Back in the days when I used to participate in forums on RedBubble (hint: don’t bother) there were two phrases that cropped up a lot and that I came to loathe – ‘nice capture’ and ‘great bokeh’.
Now, I’m not suggesting that the use of these phrases with no attempt to mitigate them through irony should be grounds for instant execution. That’s for other people to decide. And I might even concede that the term ‘bokeh’, referring to how out-of-focus elements of the image are rendered, has its uses.
But here’s why I still hate both terms.
Capturing the moment
Photography is a highly mechanical art, which is why, since its invention, so many people have been dismissive of it.
In fact, people focus far too much on the mechanics. Yes, you need those cameras and lenses and an understanding of how they work. But if you’re going to be anything more than a casual snapshooter then you need a lot more besides. For a start, a good eye for composition and having something creative to say don’t come amiss.
Perhaps ironically, the distinction between the casual snapshooter who just wants to record a special moment and a serious photographer with an idea to import has been blurred by technology. You no longer need experience and dedication to produce an image that is sharp and well-exposed. Today’s cameras are technical marvels that have rendered obsolete at least some of the arcane knowledge once possessed only by professional photographers. The technical component of producing a photograph has become trivial – at least at a basic level. There is still much to be learned and mastered (lighting, for instance), but the essential task of producing a good-looking image can be left to the machinery.
But even the best modern camera has no creativity. It has nothing to say. It can’t compose, make creative decisions about viewpoint, focal length, exposure, depth of field, framing and the moment of pressing the shutter release. The most important elements of a great photograph arise from the intuition and intellect of the photographer.
So when someone says ‘nice capture’, it emphasises the mechanical aspect. It turns photography into something robotic. It says to me that the comment has been made by someone incapable of grasping what is really going on in the image. What they’re praising, to my mind, is the camera, not me.
Out of focus
And so it is with bokeh.
The use of limited depth of field, or ‘differential focus’ if you prefer, is about more than a pleasing fuzziness in foreground or background. It’s about leading the eye; it’s about concentrating the attention of the viewer; it’s about isolating what is important in the image; and it’s about detaching the subject from its environment – a significant act.
Alternatively, deep focus, where everything in the image is sharp, is about creating relationships between elements of the image and saying, it’s all significant.
Depth of field is a creative choice – one of the most important you can make.
So, when the only comment some twerp is able to make about your image is that it has ‘great bokeh’ then you know that either your picture has failed (in which case it’s an insult) or said idiot has nothing really to say and has missed the whole point of the picture.
Not good either way, is it?
I actually came on line to find out if anyone cringes when they hear “nice capture,” too. It’s meant well, I guess — and I *have* to guess, because it is a meaningless cliche by now. The comment itself seems barely one step up from “nice snapshot,” but not by much. It took no effort to say it, so I can’t tell at all if it was made by someone just being polite (yet condescending), or by someone who was struck by the result of something that maybe took a lot of skill or patience or genius — or a combination of those. As a writing instructor, I used to tell my students who think that something is “remarkable,” don’t say you found it was remark-able. Just go ahead and make a remark about it.

**Directions for this task:** Reproduce, word for word, the portion of the essay on photography comments starting at "So when someone" and ending at "a significant act.".

**Data below:**

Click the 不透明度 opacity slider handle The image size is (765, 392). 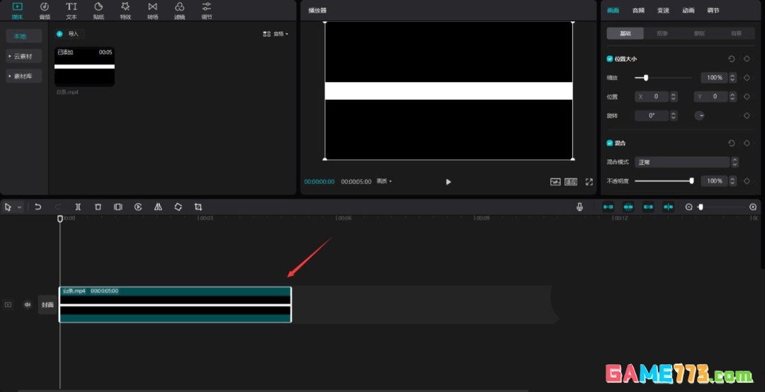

**Answer for the task:**
So when someone says ‘nice capture’, it emphasises the mechanical aspect. It turns photography into something robotic. It says to me that the comment has been made by someone incapable of grasping what is really going on in the image. What they’re praising, to my mind, is the camera, not me.
Out of focus
And so it is with bokeh.
The use of limited depth of field, or ‘differential focus’ if you prefer, is about more than a pleasing fuzziness in foreground or background. It’s about leading the eye; it’s about concentrating the attention of the viewer; it’s about isolating what is important in the image; and it’s about detaching the subject from its environment – a significant act.